We could try to spin these things into positives, but when we do it is generally just to try and make ourselves feel less guilty for having what others do not.  For instance, because children do not have electricity, they are forced to go outside and play more, and the lack of clean water forces a tighter community where people know and help each other.  Neither of these statements, however are true.  The lack of these 2 things makes life harder.  I am also not trying to make anyone feel guilty about having these things.  The reality is that we should all feel extremely blessed.  One of the most difficult things to understand when you become involved in ministering in the 3rd world is why certain people have so little and others have so much.  It is truly baffling that just because I was born in America and Herbison was born in Haiti, I will never know what it is like to go hungry, to not have clean water, or to not be able to turn a light on when it gets dark while he has had to struggle with all of those things almost every day of his life, until now.
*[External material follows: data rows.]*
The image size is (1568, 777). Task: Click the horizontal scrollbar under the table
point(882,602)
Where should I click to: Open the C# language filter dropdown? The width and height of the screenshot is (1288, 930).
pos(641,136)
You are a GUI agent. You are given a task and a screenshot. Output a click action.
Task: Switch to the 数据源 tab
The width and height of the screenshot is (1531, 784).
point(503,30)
I am not trying to make anyone feel guilty, but I do hope that we begin to at least think about other people throughout the world who truly struggle with things that are always right there for us.  I hope that we begin figuring out how to use our vast (and the word “vast” might be the biggest understatement I have used so far this year) resources to help make these things more accessible to people around the world.  I also hope that we begin to realize how blessed we are by GOD to have what we have.  I have no idea why GOD chose to bless us in these ways.  I know that we all have problems and struggles, but I cannot imagine what it would be like to add hunger, no clean water, and no electricity to the problems that we face!